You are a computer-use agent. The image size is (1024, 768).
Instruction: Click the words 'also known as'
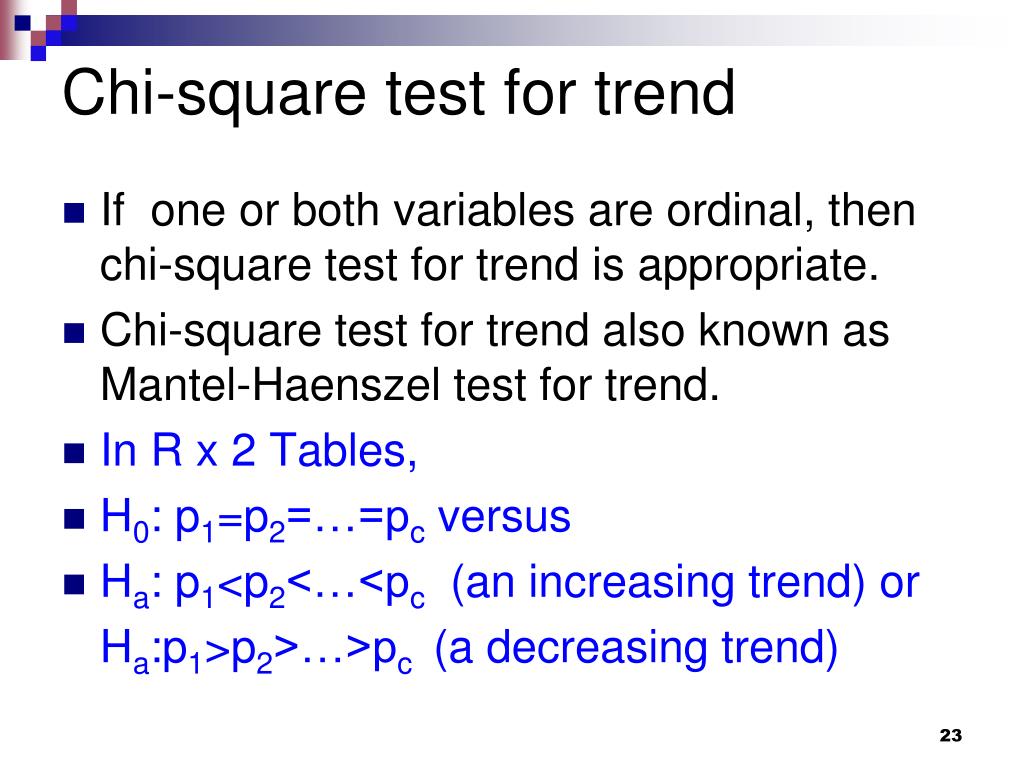coord(746,330)
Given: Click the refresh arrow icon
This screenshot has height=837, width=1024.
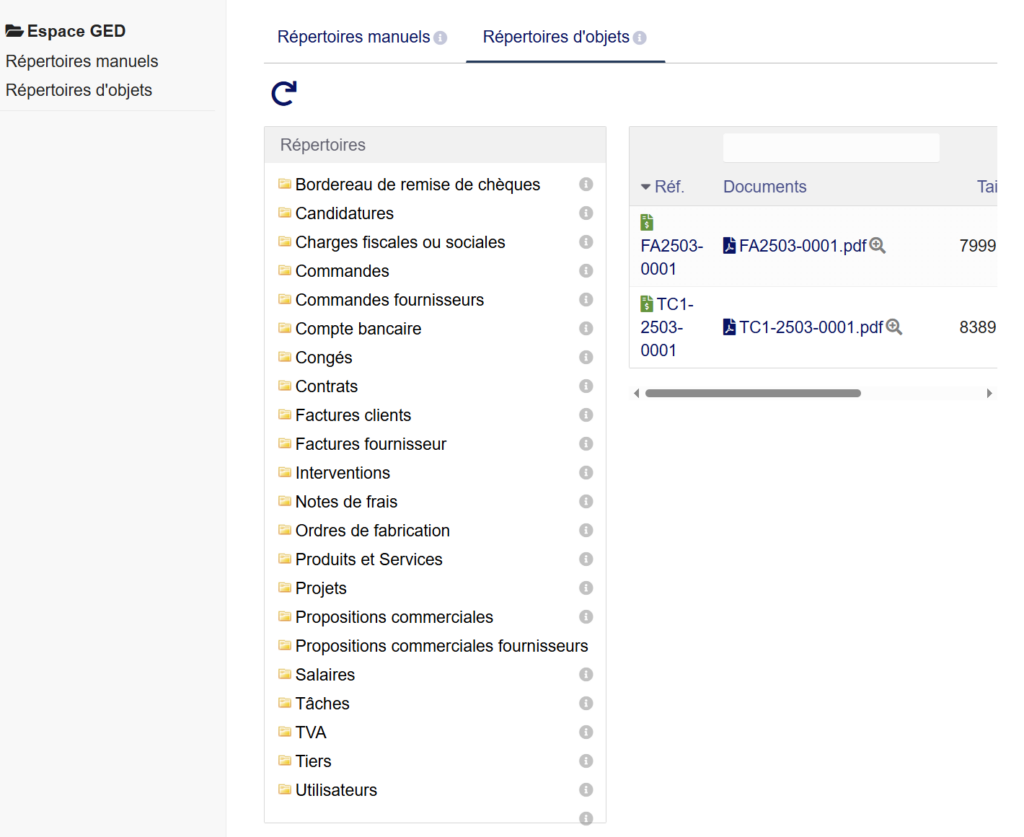Looking at the screenshot, I should pos(284,94).
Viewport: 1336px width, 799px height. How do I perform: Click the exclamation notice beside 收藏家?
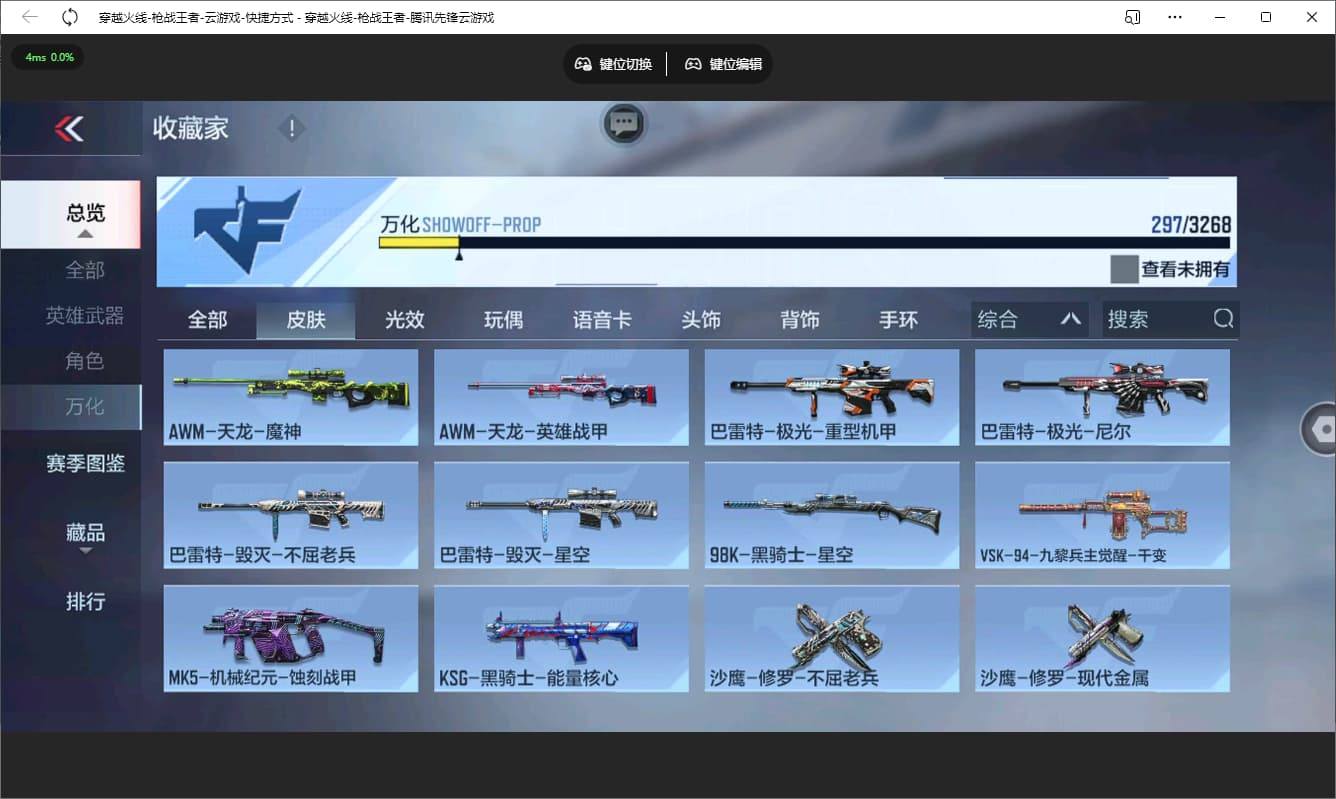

What is needed -> All of the data, minus its pictures, should be repeated exactly.

Your solution ->
You are a computer-use agent. The image size is (1024, 768).
Instruction: Click the words 'also known as'
coord(746,330)
Given: Click the refresh arrow icon
This screenshot has height=837, width=1024.
Looking at the screenshot, I should pos(284,94).
Viewport: 1336px width, 799px height. How do I perform: Click the exclamation notice beside 收藏家?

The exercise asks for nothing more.